A win for all parties

This past month, Sony and the MLB announced a multi-year licensing extension with a startling curveball: starting as early as 2021, MLB: The Show will spread its reach to include “additional console platforms beyond PlayStation.” The good news was immediately shared by Nintendo and Microsoft across social media, giving baseball fans news they’ve desperately craved ever since 2K Sports walked away from its multiplatform MLB 2K series in 2014. Baseball fans now get to live their major league fantasy on the platform of their choice.

When it comes to the immediate parties, Sony gets to bring its brand of best-in-class baseball to at least two platforms, increasing brand reach for The Show and cushioning its bottom line with a dramatic increase in sales. For the MLB, opening up its major licensed title to an even bigger console audience gives it critical exposure. 

Sony’s pivot to the future

This decision is the latest evidence that the runaway winner of the last console generation is not resting on its laurels for the next generation and has instead evolved its thinking to prepare for the disruptive future of cloud streaming, subscription services, and borderless gaming. In an era where consumers can watch what they want to watch on any platform they own, they expect the same level of flexibility from games. 

Thanks to recent advances in cross-platform play, gamers can play Fortnite with friends no matter what device each of them is using. Traditional thinking suggests platform holders like Sony have the most to lose when the borders between consoles like PlayStation and Xbox disappear, but like Microsoft, Sony has started preparing for the future by flexing the considerable muscle of its brand and franchises. Starting in 2014, the PlayStation Now service started to allow subscribers to play PS4 games on PC. Earlier in the year, Sony finally relented to consumer and developer pressure to add PS4 cross-play, allowing gamers using different consoles to play together.

MLB: The Show’s migration to other platforms is the latest pitch in a much larger strategic overhaul when it comes to Sony’s first-party software. Centerpiece franchises like God of War and The Last of Us will likely still remain exclusives for the time being to draw consumers to the PlayStation 5, which is slated to launch in late 2020. But Sony executives have also expressed an openness to thinking beyond exclusivity and doing what’s best for each individual game. “We must support the PlayStation platform – that is non-negotiable,” recently departed Sony chairman of worldwide studios Shawn Layden told Bloomberg in August. “That said, you will see in the future some titles coming out of my collection of studios which may need to lean into a wider installed base.” 

Hideo Kojima’s Death Stranding is one such title. The acclaimed game launched on PlayStation 4 on November 20, and Sony plans to release it on PC in summer 2020. Another Sony published game that may be leaving the PlayStation walled garden is Dreams.

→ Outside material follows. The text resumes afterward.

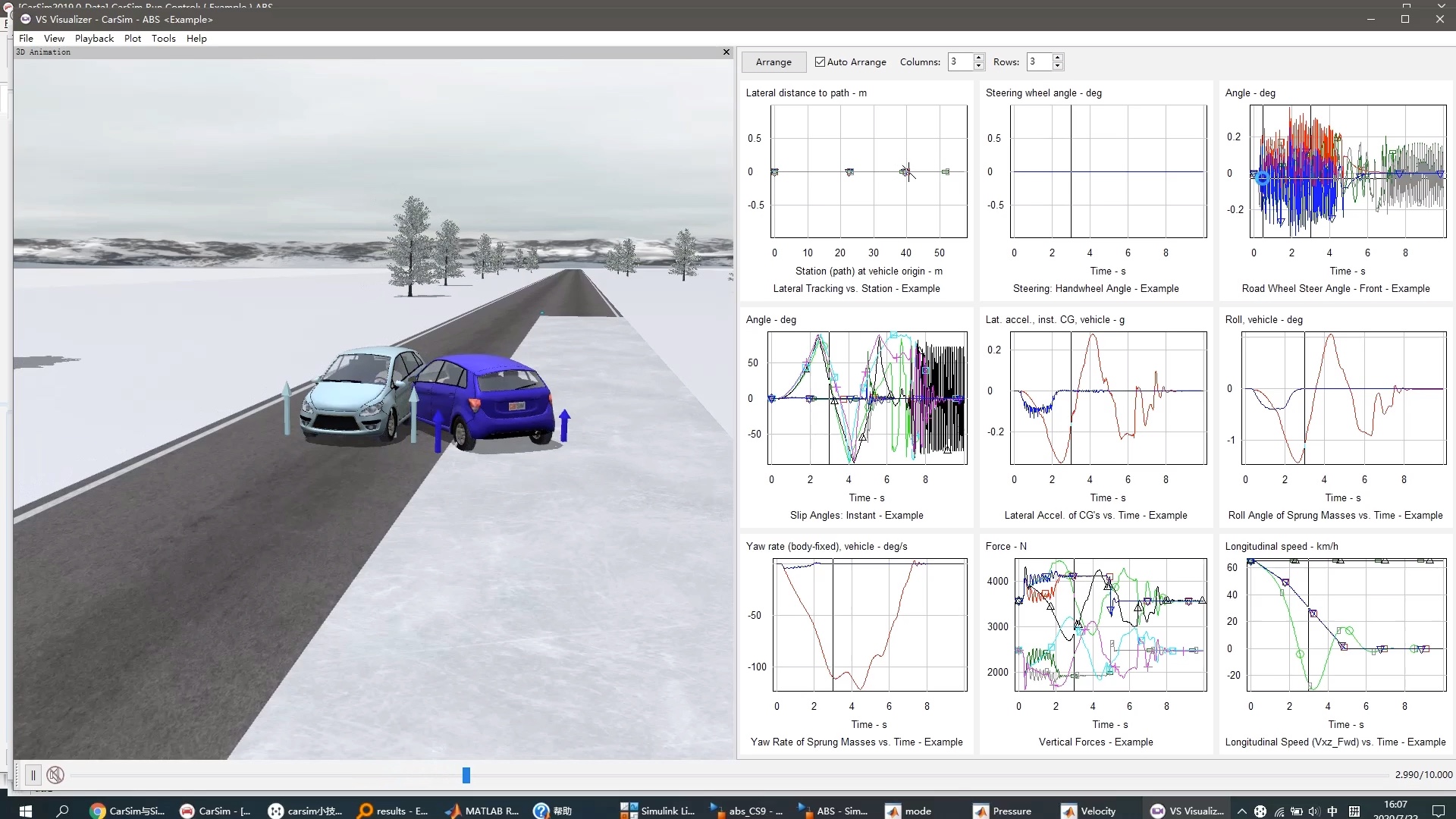The width and height of the screenshot is (1456, 819).
Task: Decrease Rows with the down stepper
Action: pyautogui.click(x=1058, y=66)
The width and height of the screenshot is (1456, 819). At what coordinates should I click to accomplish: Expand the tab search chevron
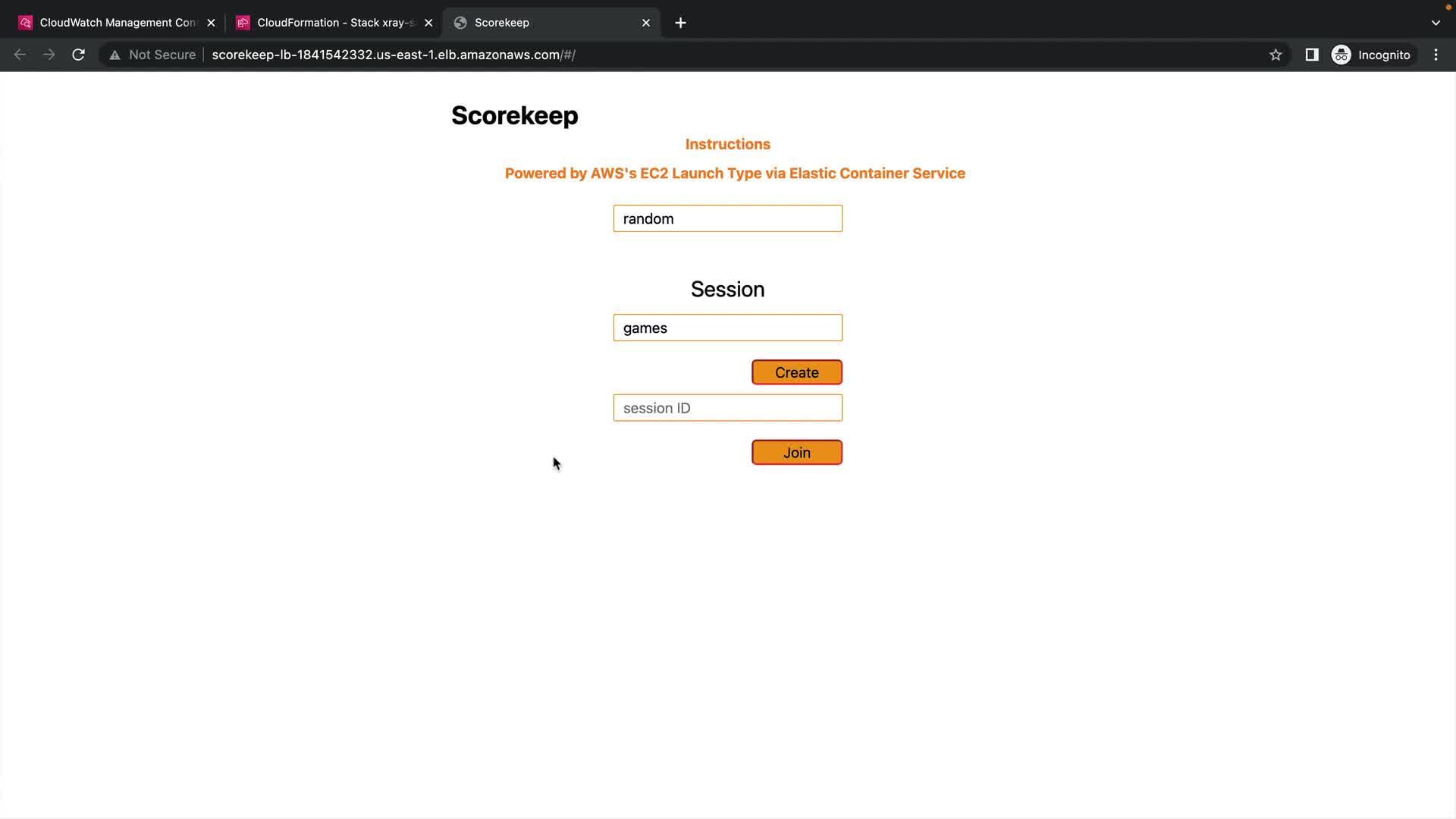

Media Molecule’s stunning creation suite seems like a natural fit for the mod-centric PC market, and its developers recently expressed interest in bringing the game to other platforms.

Consumers demand a borderless future

Each of these decisions demonstrate evolved thinking as platform holders grapple with the idea that consumer expectations point toward a borderless future. Through the course of talking to thousands of consumers every year for the last 60 years, Magid sees a trend across TV, movies, and games where consumers are no longer tied to a single platform and are not only willing, but demanding to experience entertainment across a wide-range of platforms and providers. We’re also seeing this gaming-centric consumption increasingly bleed into other mediums, as evidenced by Netflix’s successful recent adaptations of The Witcher and Castlevania.

Will gamers one day open up a PlayStation app on an Xbox and vice versa? Time will tell, but Sony and the MLB’s decision to load the The Show’s bases with Microsoft and Nintendo is another courageous step in a direction where hardware walls blur, software reigns supreme, and critically, consumers win.